TASK STATEMENT: With pictures omitted, transcribe exactly the lines from the one containing "1000x814 pixels. At" to the end of the records below.

MATERIAL SUPPLIED:
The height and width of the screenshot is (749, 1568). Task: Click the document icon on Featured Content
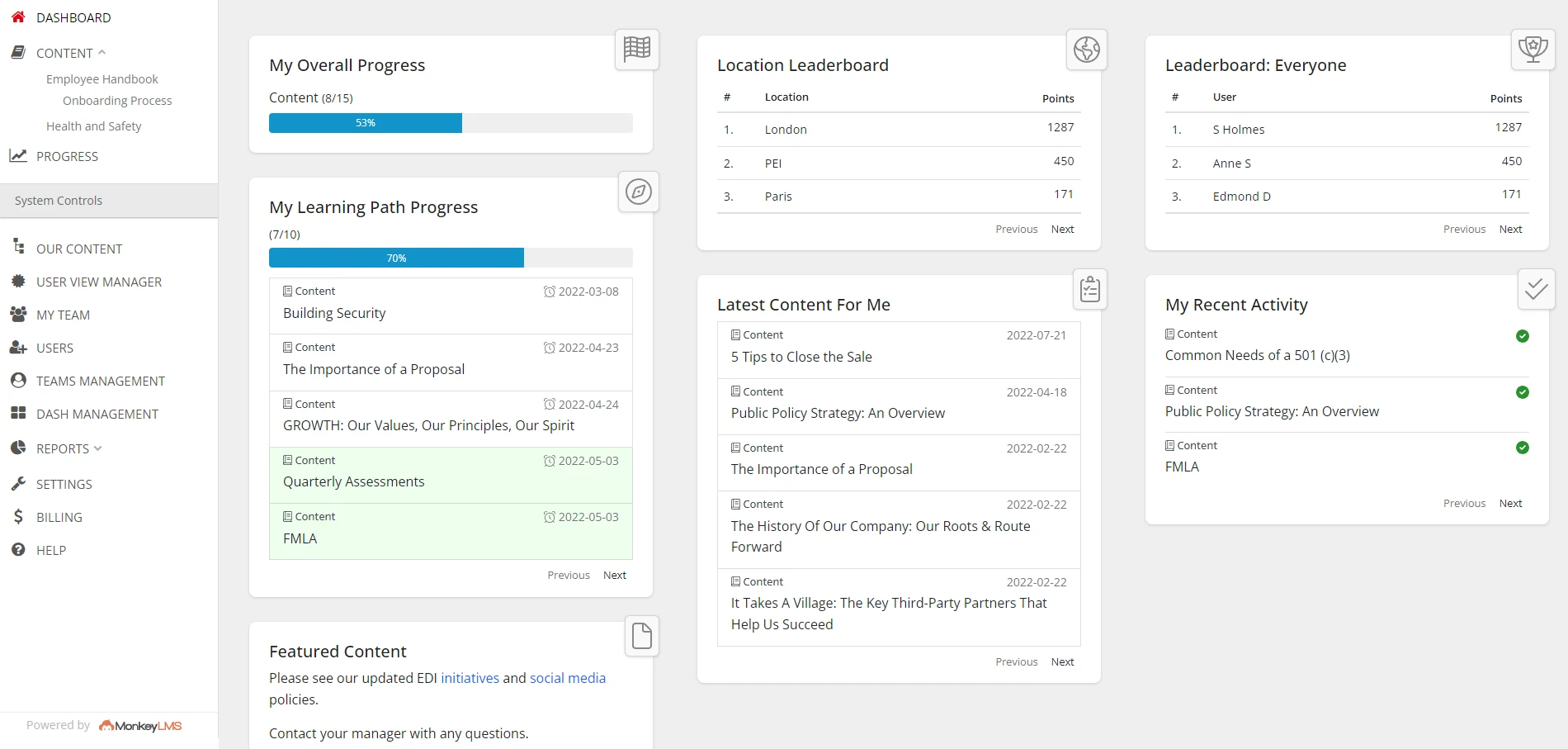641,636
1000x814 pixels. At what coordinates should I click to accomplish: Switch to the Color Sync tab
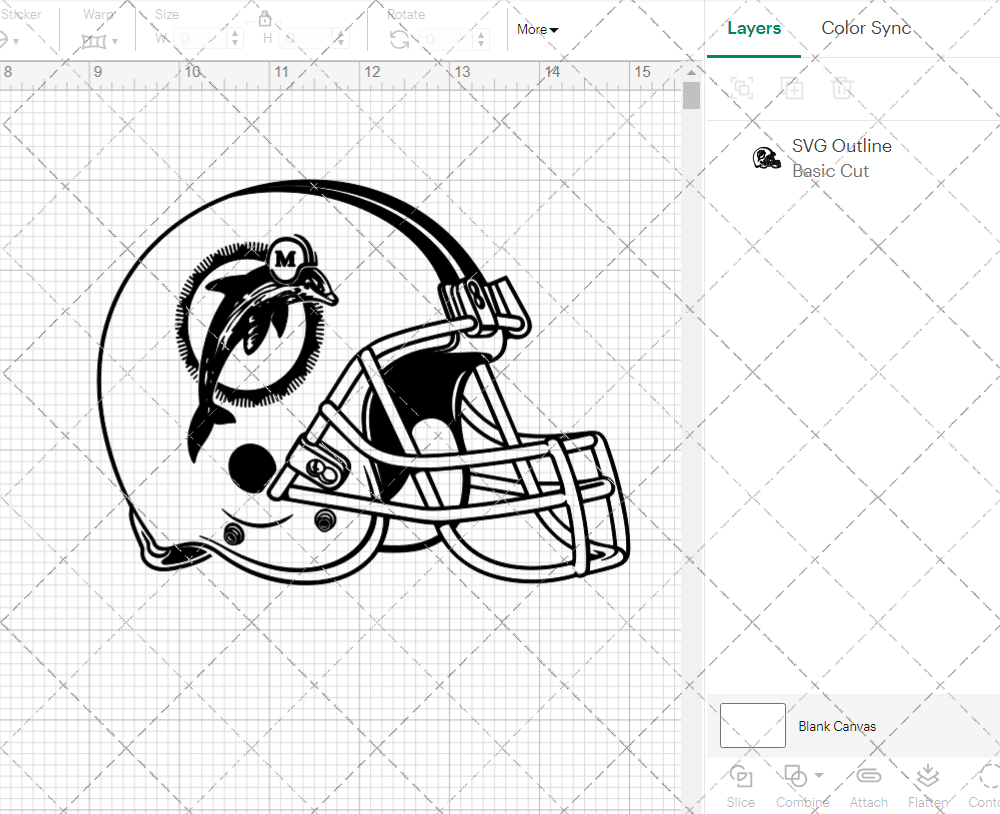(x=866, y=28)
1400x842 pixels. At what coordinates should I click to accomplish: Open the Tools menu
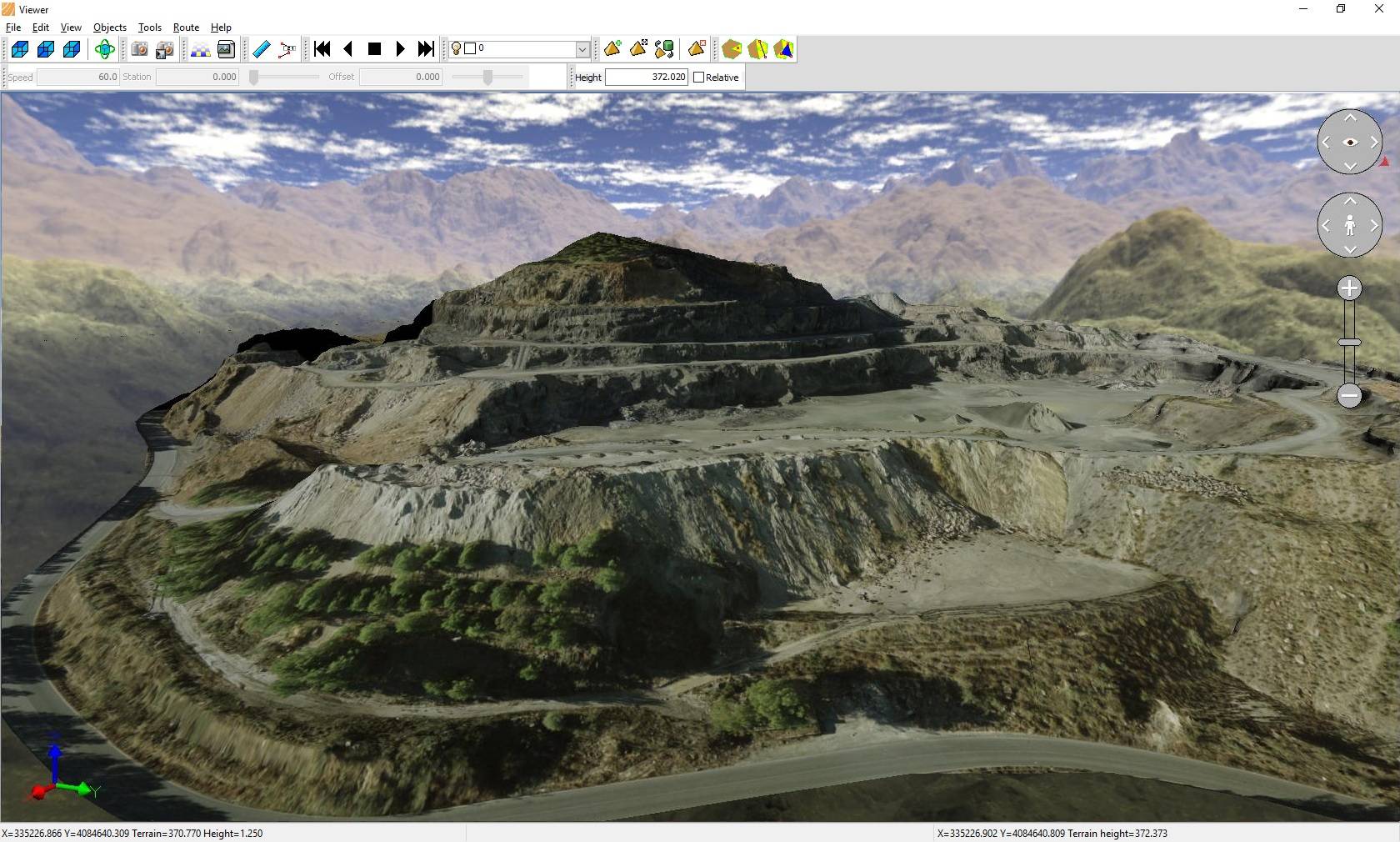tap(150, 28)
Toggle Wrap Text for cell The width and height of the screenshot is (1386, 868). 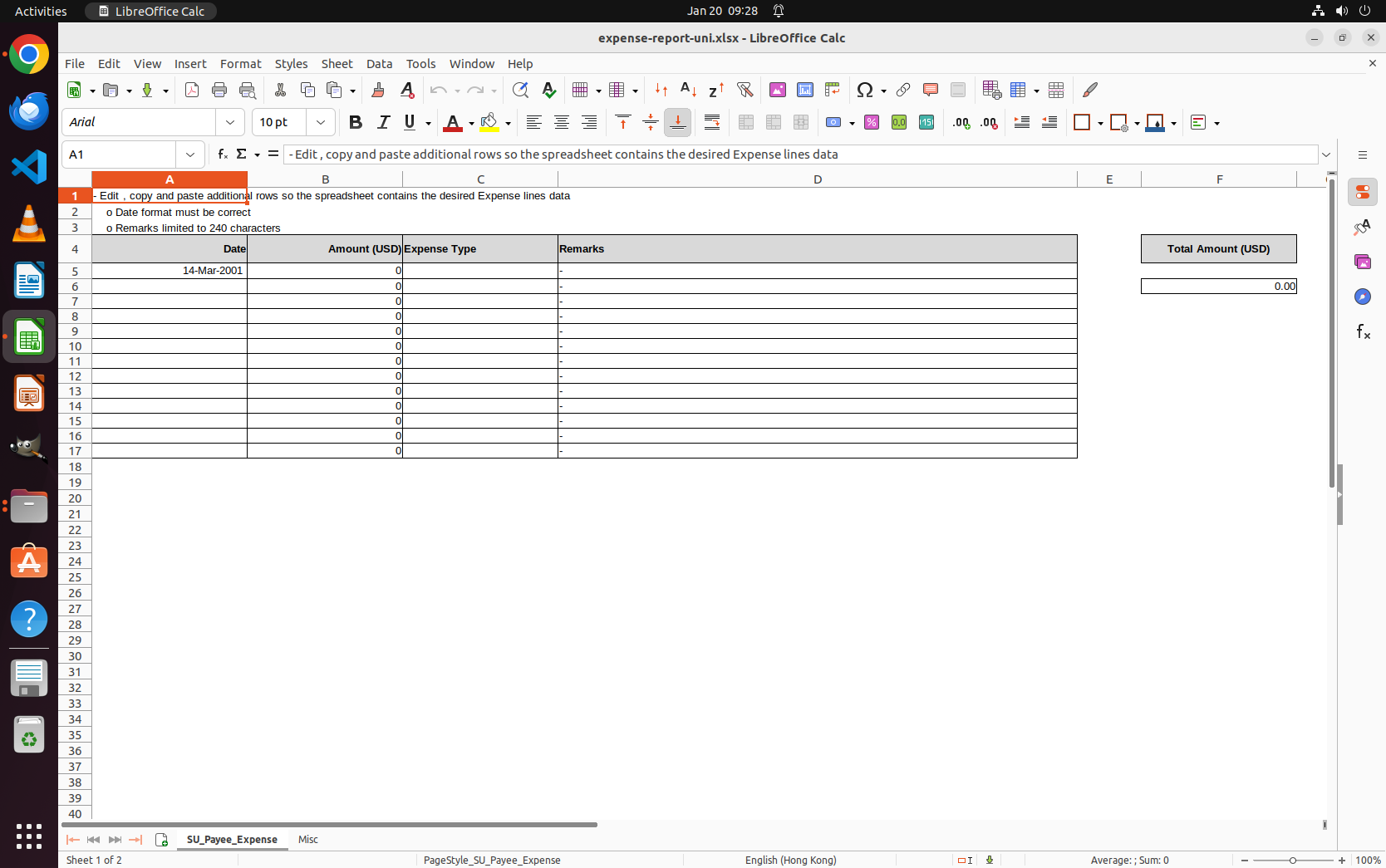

EXERCISE RESULT:
1000x814 pixels. At what coordinates should I click to accomplish: Switch to the Color Sync tab
(x=866, y=28)
1400x842 pixels. At what coordinates should I click to accomplish: Open the Tools menu
tap(150, 28)
Toggle Wrap Text for cell The width and height of the screenshot is (1386, 868). 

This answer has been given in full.